======== Records for processing ========

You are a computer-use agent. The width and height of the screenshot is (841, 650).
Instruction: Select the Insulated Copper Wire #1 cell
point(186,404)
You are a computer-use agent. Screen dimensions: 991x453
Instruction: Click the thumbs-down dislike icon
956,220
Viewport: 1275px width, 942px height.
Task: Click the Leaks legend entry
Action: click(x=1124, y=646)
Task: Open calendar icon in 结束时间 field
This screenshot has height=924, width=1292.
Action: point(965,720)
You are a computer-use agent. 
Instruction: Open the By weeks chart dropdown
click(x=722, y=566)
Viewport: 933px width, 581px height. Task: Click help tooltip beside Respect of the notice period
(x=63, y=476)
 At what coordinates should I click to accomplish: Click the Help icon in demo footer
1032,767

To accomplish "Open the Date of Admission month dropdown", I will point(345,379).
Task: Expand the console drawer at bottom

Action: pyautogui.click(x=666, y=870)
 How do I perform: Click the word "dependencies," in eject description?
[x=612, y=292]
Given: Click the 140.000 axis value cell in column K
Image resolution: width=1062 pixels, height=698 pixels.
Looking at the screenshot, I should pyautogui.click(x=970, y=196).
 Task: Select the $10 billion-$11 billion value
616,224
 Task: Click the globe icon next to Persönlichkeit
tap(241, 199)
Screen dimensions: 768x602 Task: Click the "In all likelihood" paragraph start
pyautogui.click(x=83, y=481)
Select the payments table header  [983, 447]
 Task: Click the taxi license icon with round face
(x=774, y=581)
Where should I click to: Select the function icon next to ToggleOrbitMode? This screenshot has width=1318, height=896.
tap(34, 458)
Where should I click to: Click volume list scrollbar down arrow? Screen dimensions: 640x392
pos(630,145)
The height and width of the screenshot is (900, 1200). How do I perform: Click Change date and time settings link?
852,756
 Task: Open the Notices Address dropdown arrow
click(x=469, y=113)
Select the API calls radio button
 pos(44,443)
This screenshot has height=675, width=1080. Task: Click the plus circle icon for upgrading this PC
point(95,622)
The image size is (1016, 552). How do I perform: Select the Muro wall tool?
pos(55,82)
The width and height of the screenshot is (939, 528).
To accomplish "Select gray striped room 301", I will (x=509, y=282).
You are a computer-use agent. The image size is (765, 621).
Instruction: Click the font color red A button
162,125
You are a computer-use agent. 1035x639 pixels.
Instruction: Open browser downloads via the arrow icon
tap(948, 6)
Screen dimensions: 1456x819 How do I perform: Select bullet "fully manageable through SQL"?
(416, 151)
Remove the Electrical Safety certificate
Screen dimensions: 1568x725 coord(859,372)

========

Write out the data word for word, from the first line up to and including the line containing "point(186,404)".

You are a computer-use agent. The width and height of the screenshot is (841, 650).
Instruction: Select the Insulated Copper Wire #1 cell
point(186,404)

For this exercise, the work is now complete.